(Dataset items)

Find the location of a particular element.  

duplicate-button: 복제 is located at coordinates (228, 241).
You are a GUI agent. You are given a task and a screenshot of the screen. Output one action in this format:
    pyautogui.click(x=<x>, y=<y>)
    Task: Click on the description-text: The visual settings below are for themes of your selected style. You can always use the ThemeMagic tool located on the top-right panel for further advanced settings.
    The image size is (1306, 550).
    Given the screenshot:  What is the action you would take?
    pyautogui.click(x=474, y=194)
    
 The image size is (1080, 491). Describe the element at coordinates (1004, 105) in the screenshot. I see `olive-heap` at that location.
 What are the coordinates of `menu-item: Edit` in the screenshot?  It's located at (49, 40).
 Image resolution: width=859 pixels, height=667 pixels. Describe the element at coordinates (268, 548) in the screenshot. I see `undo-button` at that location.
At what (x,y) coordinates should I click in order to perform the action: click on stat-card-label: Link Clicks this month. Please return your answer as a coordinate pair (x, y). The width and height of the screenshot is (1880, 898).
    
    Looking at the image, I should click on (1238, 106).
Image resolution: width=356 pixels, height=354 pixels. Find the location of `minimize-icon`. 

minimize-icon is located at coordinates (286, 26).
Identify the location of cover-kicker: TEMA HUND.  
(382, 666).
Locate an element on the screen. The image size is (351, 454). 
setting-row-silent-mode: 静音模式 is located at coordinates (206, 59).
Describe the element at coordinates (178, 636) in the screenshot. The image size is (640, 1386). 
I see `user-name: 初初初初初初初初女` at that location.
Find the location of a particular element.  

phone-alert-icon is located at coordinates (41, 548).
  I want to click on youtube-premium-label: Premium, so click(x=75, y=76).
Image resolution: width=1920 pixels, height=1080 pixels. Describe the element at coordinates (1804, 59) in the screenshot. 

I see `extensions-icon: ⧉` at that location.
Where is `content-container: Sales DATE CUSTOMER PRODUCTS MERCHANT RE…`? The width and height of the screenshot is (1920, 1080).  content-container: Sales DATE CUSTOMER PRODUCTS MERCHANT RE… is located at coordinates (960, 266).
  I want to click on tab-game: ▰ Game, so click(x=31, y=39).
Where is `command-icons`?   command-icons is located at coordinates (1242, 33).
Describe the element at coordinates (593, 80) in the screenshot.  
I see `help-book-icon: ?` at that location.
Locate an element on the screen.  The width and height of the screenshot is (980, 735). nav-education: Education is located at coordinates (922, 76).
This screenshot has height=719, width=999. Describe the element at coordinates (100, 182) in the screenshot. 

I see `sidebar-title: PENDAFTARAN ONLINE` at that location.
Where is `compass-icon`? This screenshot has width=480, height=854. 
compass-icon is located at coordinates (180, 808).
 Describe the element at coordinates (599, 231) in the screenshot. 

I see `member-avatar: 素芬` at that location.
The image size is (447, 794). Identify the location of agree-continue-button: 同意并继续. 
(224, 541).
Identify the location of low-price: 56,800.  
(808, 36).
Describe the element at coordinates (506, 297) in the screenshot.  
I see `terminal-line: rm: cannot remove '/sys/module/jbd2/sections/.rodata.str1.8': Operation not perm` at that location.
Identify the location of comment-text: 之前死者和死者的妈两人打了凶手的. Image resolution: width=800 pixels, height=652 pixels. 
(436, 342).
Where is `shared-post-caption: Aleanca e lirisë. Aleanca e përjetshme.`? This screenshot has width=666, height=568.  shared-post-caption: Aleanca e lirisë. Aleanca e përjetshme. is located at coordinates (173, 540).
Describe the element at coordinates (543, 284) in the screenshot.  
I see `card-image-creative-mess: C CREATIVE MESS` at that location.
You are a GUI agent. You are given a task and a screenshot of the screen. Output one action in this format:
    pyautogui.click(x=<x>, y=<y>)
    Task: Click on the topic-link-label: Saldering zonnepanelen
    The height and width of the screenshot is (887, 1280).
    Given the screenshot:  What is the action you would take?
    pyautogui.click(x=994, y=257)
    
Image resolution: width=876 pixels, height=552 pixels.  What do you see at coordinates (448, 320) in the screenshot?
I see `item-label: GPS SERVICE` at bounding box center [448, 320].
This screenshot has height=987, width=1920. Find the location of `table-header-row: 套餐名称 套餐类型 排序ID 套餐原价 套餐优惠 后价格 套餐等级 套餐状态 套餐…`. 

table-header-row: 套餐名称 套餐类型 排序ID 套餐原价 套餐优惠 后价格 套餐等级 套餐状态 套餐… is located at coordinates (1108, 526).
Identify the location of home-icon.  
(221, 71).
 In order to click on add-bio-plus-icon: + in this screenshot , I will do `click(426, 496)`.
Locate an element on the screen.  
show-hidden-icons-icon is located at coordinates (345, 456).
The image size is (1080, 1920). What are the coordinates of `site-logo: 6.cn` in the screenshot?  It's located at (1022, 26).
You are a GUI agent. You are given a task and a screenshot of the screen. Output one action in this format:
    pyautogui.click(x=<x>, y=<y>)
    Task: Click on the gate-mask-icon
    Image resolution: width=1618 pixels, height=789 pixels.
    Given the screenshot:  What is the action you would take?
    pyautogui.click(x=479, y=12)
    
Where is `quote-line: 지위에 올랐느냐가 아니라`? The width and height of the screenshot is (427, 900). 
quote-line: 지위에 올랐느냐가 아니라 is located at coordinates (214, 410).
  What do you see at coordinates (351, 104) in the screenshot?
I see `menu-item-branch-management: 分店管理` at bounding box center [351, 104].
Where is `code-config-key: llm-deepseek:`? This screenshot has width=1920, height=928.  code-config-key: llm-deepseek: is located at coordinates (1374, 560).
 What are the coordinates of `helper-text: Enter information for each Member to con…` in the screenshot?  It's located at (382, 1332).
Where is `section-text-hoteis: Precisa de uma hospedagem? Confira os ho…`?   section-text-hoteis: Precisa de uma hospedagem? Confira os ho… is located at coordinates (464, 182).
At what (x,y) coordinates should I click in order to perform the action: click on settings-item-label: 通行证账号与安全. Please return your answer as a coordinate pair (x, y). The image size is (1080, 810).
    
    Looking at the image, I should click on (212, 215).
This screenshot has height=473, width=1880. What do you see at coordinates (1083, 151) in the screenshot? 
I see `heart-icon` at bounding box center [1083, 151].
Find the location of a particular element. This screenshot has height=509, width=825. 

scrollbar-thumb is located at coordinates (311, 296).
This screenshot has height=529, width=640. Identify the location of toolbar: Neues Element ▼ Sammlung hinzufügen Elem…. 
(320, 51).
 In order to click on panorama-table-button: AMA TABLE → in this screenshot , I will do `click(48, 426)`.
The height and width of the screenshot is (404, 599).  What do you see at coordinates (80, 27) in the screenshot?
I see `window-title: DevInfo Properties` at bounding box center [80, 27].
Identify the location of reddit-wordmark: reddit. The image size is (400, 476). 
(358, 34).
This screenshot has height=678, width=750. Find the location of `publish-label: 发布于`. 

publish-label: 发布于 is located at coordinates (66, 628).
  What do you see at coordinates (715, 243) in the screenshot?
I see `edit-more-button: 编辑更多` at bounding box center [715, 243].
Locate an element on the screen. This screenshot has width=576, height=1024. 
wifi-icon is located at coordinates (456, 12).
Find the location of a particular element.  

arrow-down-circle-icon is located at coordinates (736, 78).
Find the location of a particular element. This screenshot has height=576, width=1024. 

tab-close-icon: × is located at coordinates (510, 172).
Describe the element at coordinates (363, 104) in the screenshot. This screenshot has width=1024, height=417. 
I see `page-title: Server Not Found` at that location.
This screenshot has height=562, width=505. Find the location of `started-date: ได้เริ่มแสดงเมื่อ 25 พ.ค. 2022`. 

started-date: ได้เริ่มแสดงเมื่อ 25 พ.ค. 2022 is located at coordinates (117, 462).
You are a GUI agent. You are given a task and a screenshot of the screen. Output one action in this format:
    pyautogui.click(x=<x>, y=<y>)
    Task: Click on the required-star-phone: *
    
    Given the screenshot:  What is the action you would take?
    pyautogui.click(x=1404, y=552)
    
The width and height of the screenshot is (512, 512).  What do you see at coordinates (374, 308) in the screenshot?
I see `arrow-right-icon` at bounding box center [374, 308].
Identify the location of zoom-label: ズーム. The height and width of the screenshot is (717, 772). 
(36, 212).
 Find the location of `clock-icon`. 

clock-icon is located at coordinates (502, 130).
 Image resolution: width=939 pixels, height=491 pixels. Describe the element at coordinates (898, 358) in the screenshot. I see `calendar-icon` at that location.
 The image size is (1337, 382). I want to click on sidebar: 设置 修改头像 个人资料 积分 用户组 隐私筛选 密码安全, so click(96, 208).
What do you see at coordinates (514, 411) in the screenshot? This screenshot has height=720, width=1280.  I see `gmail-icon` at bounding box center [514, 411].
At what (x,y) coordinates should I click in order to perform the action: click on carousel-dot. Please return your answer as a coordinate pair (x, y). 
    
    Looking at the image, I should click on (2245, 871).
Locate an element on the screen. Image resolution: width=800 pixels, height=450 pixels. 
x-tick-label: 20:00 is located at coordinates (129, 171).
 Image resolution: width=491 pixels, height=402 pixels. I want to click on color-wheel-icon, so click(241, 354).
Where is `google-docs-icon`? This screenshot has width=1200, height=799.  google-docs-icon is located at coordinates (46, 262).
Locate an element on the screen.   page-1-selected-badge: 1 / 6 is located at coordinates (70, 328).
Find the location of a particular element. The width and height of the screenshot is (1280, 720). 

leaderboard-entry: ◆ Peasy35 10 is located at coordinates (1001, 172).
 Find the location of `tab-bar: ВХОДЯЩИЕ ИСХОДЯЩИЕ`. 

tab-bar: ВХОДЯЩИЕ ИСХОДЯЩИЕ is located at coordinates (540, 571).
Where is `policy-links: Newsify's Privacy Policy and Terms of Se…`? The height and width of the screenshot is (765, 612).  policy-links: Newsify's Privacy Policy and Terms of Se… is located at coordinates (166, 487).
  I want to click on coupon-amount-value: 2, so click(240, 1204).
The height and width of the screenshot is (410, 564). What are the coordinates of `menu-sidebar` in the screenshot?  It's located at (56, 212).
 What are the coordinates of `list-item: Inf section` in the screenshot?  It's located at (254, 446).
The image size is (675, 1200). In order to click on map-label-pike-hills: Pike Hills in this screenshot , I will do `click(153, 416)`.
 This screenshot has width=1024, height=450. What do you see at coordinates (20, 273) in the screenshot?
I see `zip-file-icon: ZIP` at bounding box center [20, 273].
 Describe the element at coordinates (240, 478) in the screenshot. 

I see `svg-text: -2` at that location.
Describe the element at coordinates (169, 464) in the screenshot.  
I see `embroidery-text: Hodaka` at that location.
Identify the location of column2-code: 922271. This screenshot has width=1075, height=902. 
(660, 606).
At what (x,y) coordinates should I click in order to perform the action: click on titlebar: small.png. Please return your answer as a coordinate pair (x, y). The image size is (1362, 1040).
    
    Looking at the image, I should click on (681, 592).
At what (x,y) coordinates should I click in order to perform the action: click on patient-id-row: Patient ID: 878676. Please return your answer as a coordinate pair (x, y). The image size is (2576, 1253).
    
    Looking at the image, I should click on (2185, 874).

> **Task instructions**: Edit the lines of the listing starting at the one containing "Describe the element at coordinates (599, 231)" and ending at the one containing "rm: cannot remove" so that "Identify the location of" becomes "Give the position of", with everything else left as it is. Give back only those lines.

> **Result of this task**:
 Describe the element at coordinates (599, 231) in the screenshot. 

I see `member-avatar: 素芬` at that location.
The image size is (447, 794). Give the position of agree-continue-button: 同意并继续. 
(224, 541).
Give the position of low-price: 56,800.  
(808, 36).
Describe the element at coordinates (506, 297) in the screenshot.  
I see `terminal-line: rm: cannot remove '/sys/module/jbd2/sections/.rodata.str1.8': Operation not perm` at that location.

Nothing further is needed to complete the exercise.